Los géneros musicales que han determinado las corrientes
artísticas a lo largo de la historia varían en función de su estructura
interválica. La combinación en las diferentes alturas, tanto melódicas como
armónicas, entre los sonidos de una pieza musical, identifican de qué estilo
estamos hablando. Existe una exótica mezcla que nació de la imaginación de un
compositor ruso que vivió la transición de los siglos XIX y XX, se trata de
Alexander Scriabin que, con su "acorde místico", perpetuó su paso por
la historia de la música. Una superposición de seis sonidos; valga el ejemplo:
Do, Fa#, Sib, Mi, La, Re, intervalos de cuarta en todas sus especies
(aumentada, disminuida y justa). Antaño, la tradición se sustentó en la
consonancia del intervalo de tercera -tal es su equilibrio sonoro-, pero
atreverse a edificar un universo propio en torno al intervalo de cuarta, cuya
inestabilidad consonante para la época podría incomodar a los oyentes más
ortodoxos, fue una osadía estética sólo al alcance de una portentosa
genialidad. Scriabin, en su segunda etapa como compositor heredero del Romanticismo, inaugura una visión nueva
de la música al mostrar su acorde hexátono bautizándolo como «Prometheus,
Mystic Cordom» (Prometeo, Acorde Místico). Es en su obra, “Prometheus, Poema del fuego, Op.60”, para piano, orquesta, coro y
luces, donde realiza con mayor despliegue técnico su nueva estrategia armónica.

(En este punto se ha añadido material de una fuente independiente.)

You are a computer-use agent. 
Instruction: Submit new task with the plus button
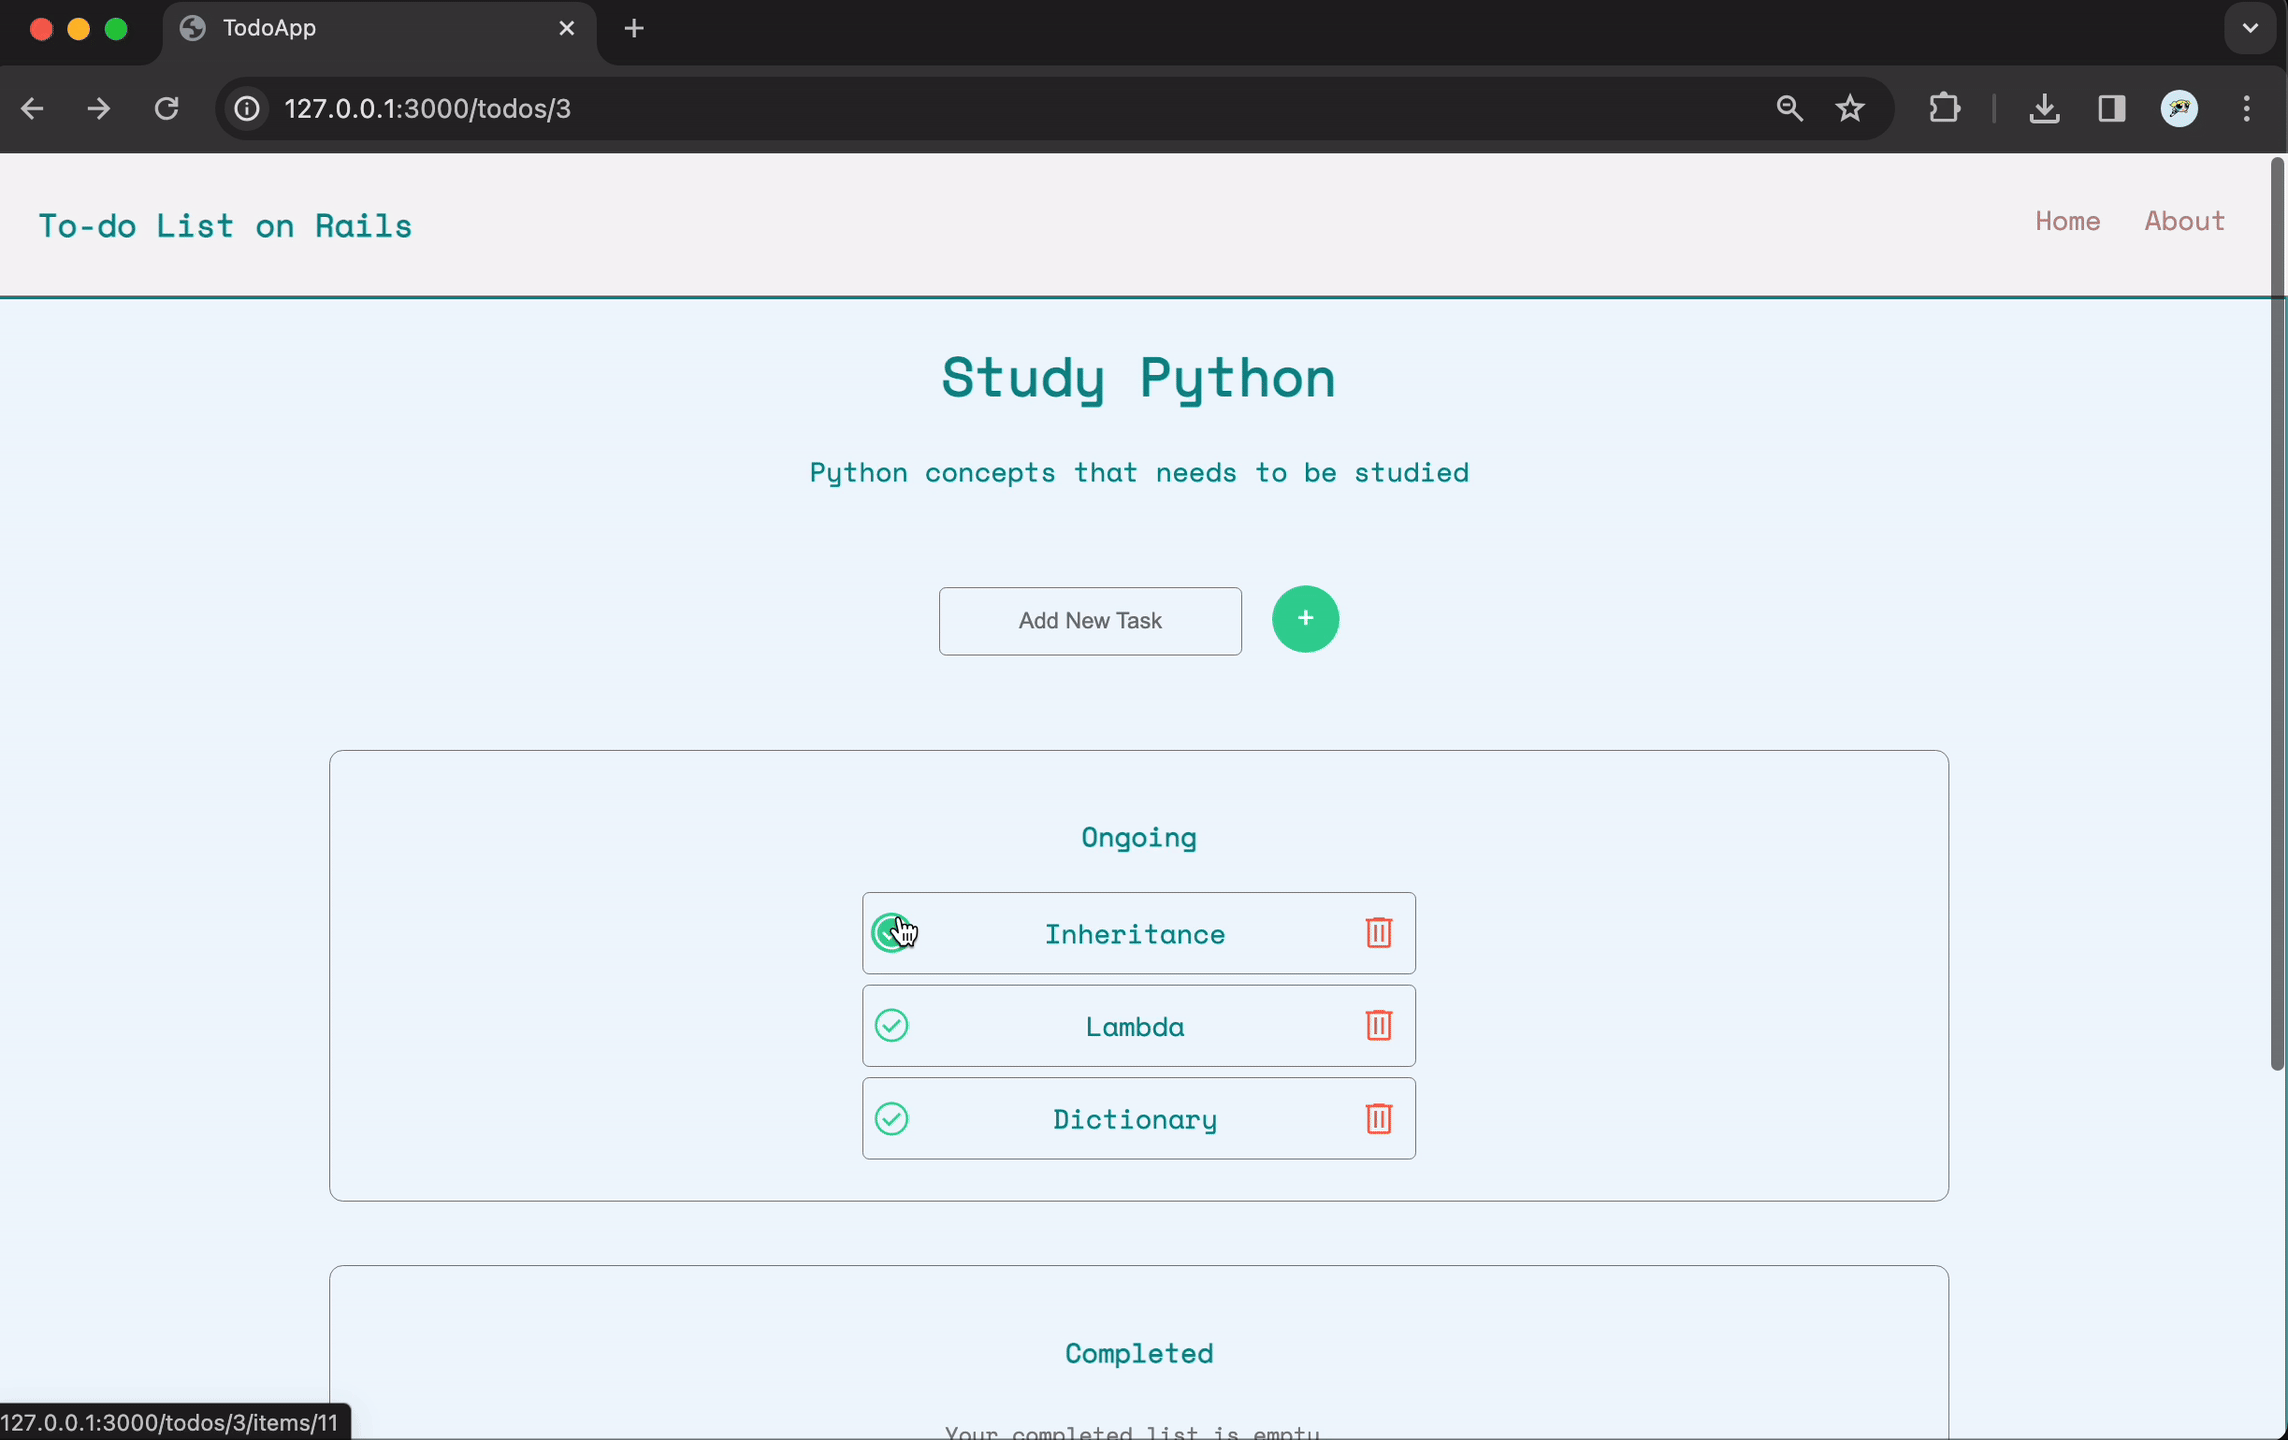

Se adentra así en el terreno del Impresionismo
pero manteniendo una mirada en la expresividad de su pasado. En su nueva forma
de componer mantiene un doble compromiso con los cánones clásicos y las
innovaciones de este acorde tan característico en su obra. Diferentes formas de
composición se han ido sucediendo a lo largo de la historia, el gusto
generalizado por los parámetros establecidos atendiendo a unas reglas tácitas
siempre se han impuesto; así, musicalmente hablando, el siglo XX es el siglo de
las luces. El imaginario de los compositores comienza a dar rienda suelta a un
mundo nuevo. El lenguaje musical comienza a explorar territorios nunca antes
recorridos fuera del alcance de la belleza preestablecida. El arte de la música
debe recoger todo lo que entra por el oído aún en sus más heterodoxas posibilidades
y este acorde consigue multiplicar las sensaciones del oyente. Evoca imágenes
nuevas que favorecen el deleite estético. Es un desafío a la norma. La longitud
de onda sonora dirige sus efluvios hacia lo superior, al recóndito infinito
donde la maraña de percepciones arranca de las manos la voluntad. Scriabin lee
a Nietzsche y quiere reflejar, a través de su música, el misticismo superior de
su filosofía. Busca liberarse del tiempo y el espacio para ser engullido por el
misterio del cosmos. Vive en un estado de espiritualidad perpetua que lo
convierte en un ser inmaterial. Su música está impregnada de tantos elementos
oníricos que evoluciona a dimensiones desconocidas. Un tipo de música que
define los estados trascendentales del hombre. La sinestesia, ese cruce de
sentidos en el que se visualiza el color de los sonidos, se apodera de él y
como acuñó el científico alemán Athanasius Kircher, allá por el siglo XVII: Si alguien pudiera ver los delicados
movimientos del aire cuando se toca un instrumento, en verdad sería capaz de
ver una pintura con una extraordinaria variedad de colores. Y Scriabin era
capaz de pintar un deslumbrante lienzo acústico con su dúctil paleta cromática.